How to mutably reference one of several things at a time in Rust?

Question

Say I want a train that can switch between one of 2 tracks at any time and write a u8 at its current position. Naively something like this:

struct Train<'a> {
  track_a: &'a mut [u8],
  track_b: &'a mut [u8],
  current_track: &'a mut [u8], // either track_a or track_b
  idx: usize,
}

impl<'a> Train<'a> {
  pub fn new(track_a: &'a mut [u8], track_b: &'a mut [u8]) -> Self {
    Self {
     track_a,
     track_b,
     idx: 0,
     current_track: track_a,
    }
  }

  pub fn toggle_track(&mut self) {
    if self.current_track == self.track_a {
      self.current_track = self.track_b;
    } else {
      self.current_track = self.track_a;
    }
  }

  pub fn write(&mut self, byte: u8) {
    // must be fast - can't waste time choosing track here
    self.current_track[self.idx] = byte;
    self.idx += 1;
  }
}

Importantly, we can't waste time deciding which track we're currently on in write. Of course, the above code doesn't compile because we mutably borrow track_a and track_b multiple times.

How might I get something like this to work in Rust? I tried using RefCells for track_a and track_b, but realized even that doesn't make sense since even immutable Refs would give mutable access to the underlying bytes.

Is unsafe Rust the only way to implement this data structure?

Answer 1

You can do this without interior mutability, without unsafe, and without even a separate current_track field if you do it this way:

struct Train<'a> {
    track_a: &'a mut [u8], // a.k.a, the current track
    track_b: &'a mut [u8],
    idx: usize,
}

impl<'a> Train<'a> {
    pub fn new(track_a: &'a mut [u8], track_b: &'a mut [u8]) -> Self {
        Self {
            track_a,
            track_b,
            idx: 0,
        }
    }

    pub fn toggle_track(&mut self) {
        std::mem::swap(&mut self.track_a, &mut self.track_b);
    }

    pub fn write(&mut self, byte: u8) {
        // must be fast - can't waste time choosing track here
        self.track_a[self.idx] = byte;
        self.idx += 1;
    }
}

The trick here of course is to use std::mem::swap to do the toggling by swapping the two tracks (one of which we consider the "current" track). The only downside of this would be if you needed to know which one was the "first" and "second" ones given initially (since that may get lost in the toggling), but that can be done via a separate boolean while still leaving write branchless.

Answer 2

How to mutably reference one of several things at a time in Rust?

In short, you can't simply. Not doing this is the core "golden rule" that Rust's safety guarantees are built from.

we can't waste time deciding which track we're currently on in write.

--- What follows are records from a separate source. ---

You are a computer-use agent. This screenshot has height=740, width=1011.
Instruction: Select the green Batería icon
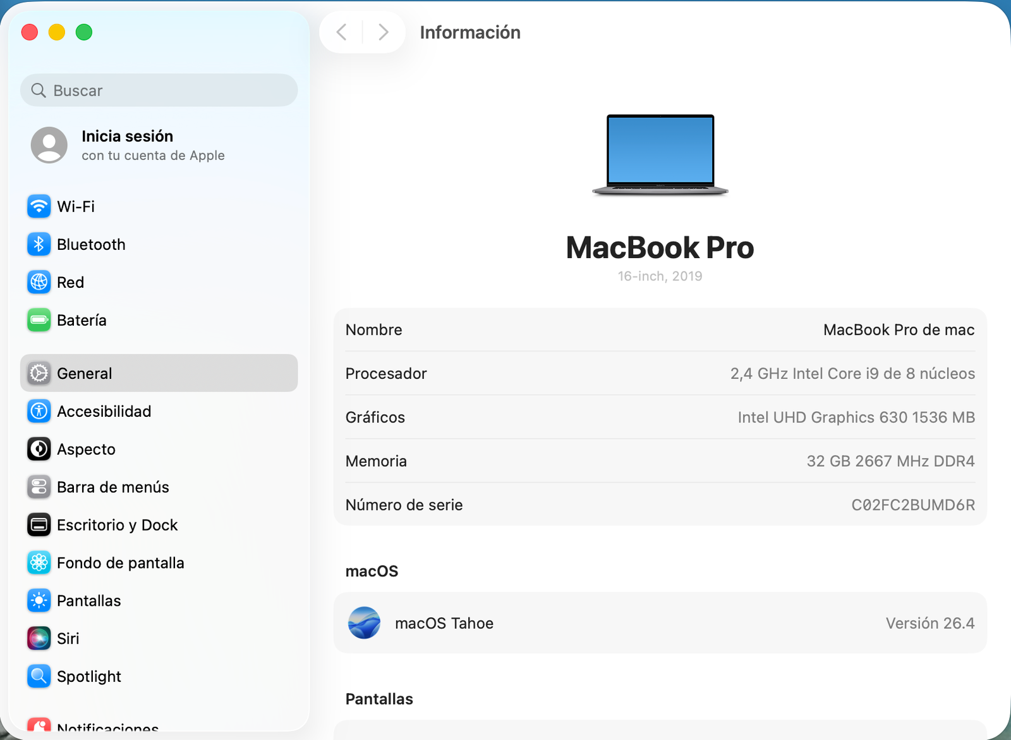coord(39,320)
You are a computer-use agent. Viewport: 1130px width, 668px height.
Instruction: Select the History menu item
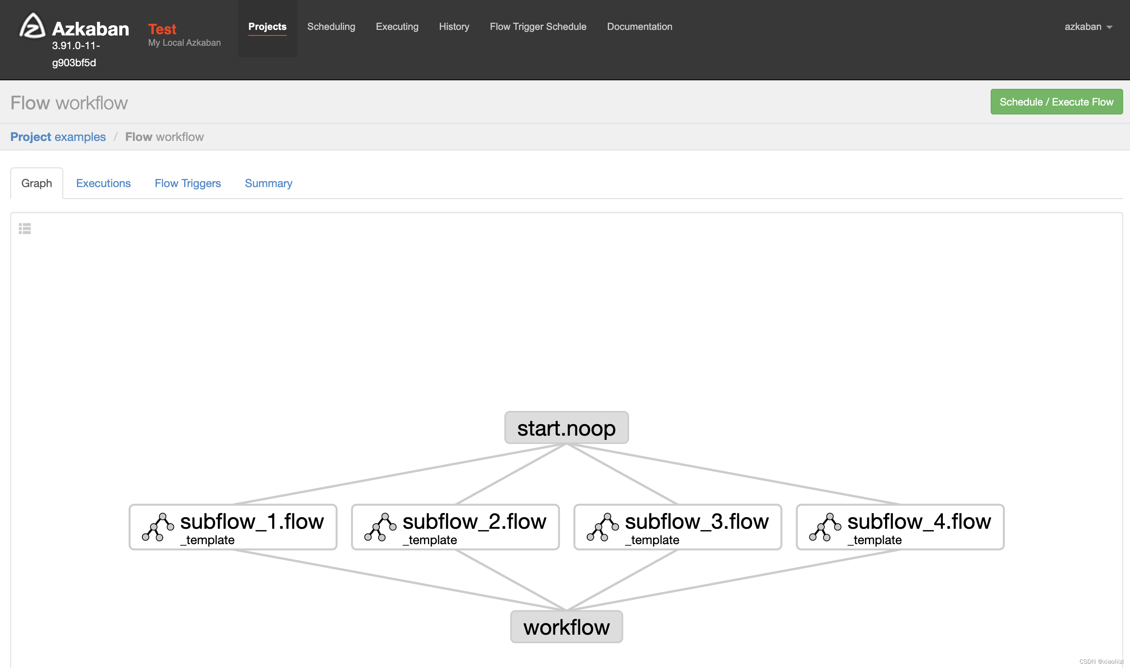point(454,26)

Why not? A simple boolean check is going to be by far the fastest way of making this work: much faster than any sort of interior mutability with (for example) RefCell. I would advise you do exactly this. If your real-world example has more than two options, then presumably they're held in some container (like a Vec) and you can instead store the index/key/whatever of the chosen object.

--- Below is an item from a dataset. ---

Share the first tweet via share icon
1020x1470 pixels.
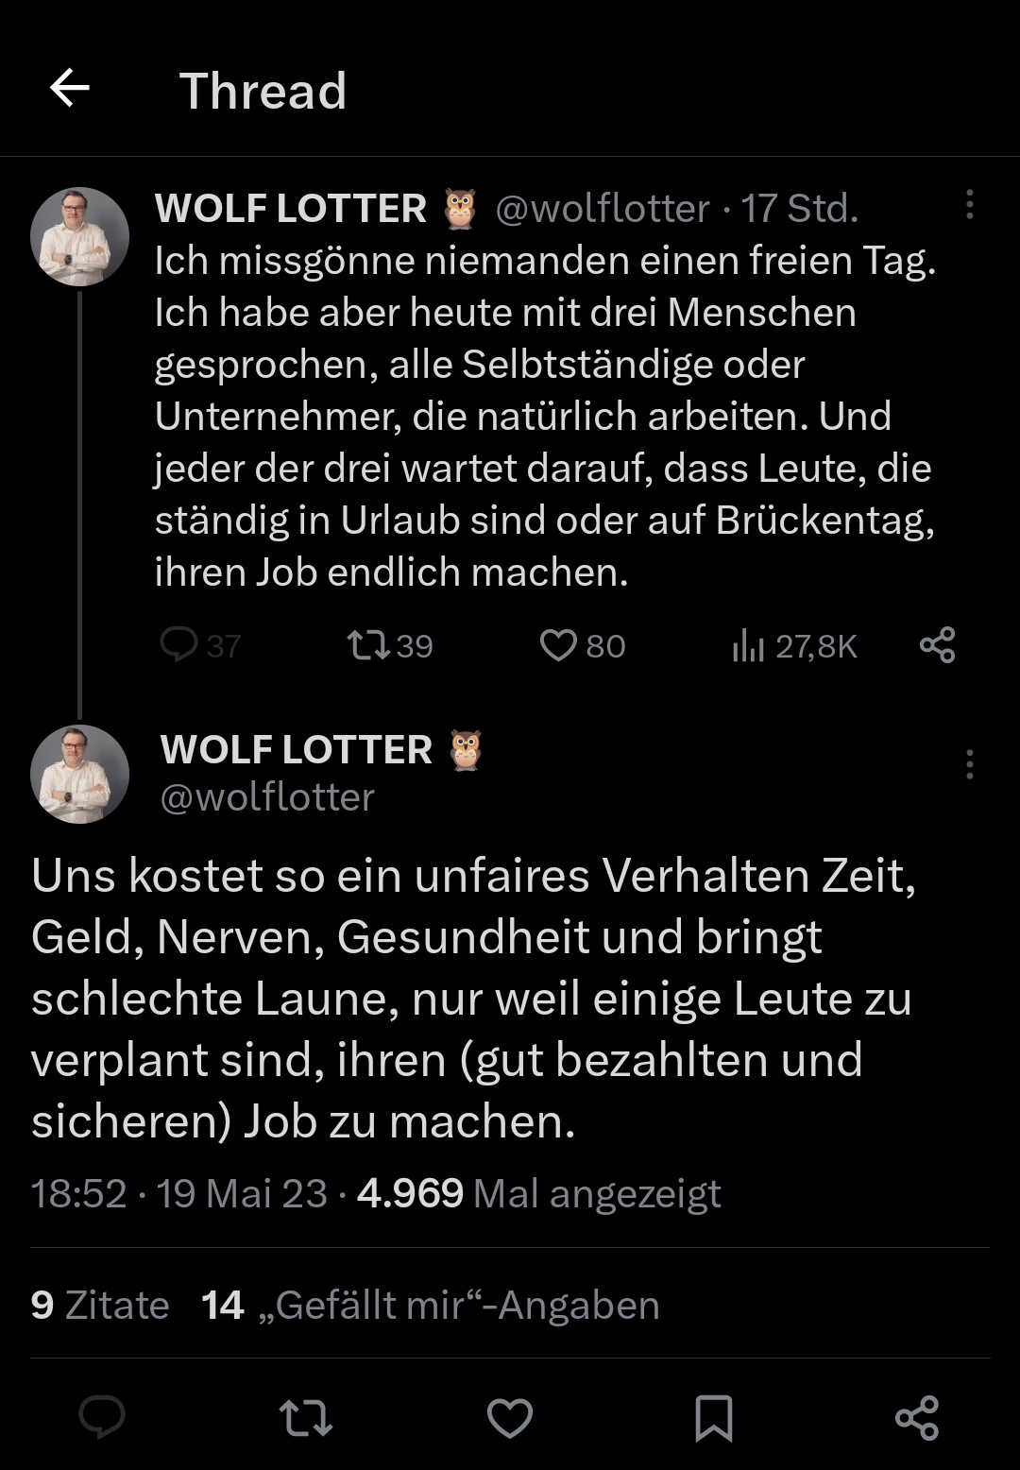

Rust's golden rule is: you either have a single way to refer to some object (with mutability) or you can have no mutability and aliased references to it. You can never have both.

In principle, you could use raw pointers to do what you're asking for more directly. However, every dereference would be unsafe and you'd have to check you're upholding guarantees during those unsafe blocks. A single boolean check seems like a very cheap cost to have the compiler guarantee that safety for you.

Note, that if you do go the unsafe route, you're still not allowed to violate the golden rule. That is, you're not allowed to create two &muts that overlap in the memory they refer to. The only difference is that the compiler won't (can't) check if this is the case in an unsafe block, but it will still assume that you are guaranteeing that it will never happen.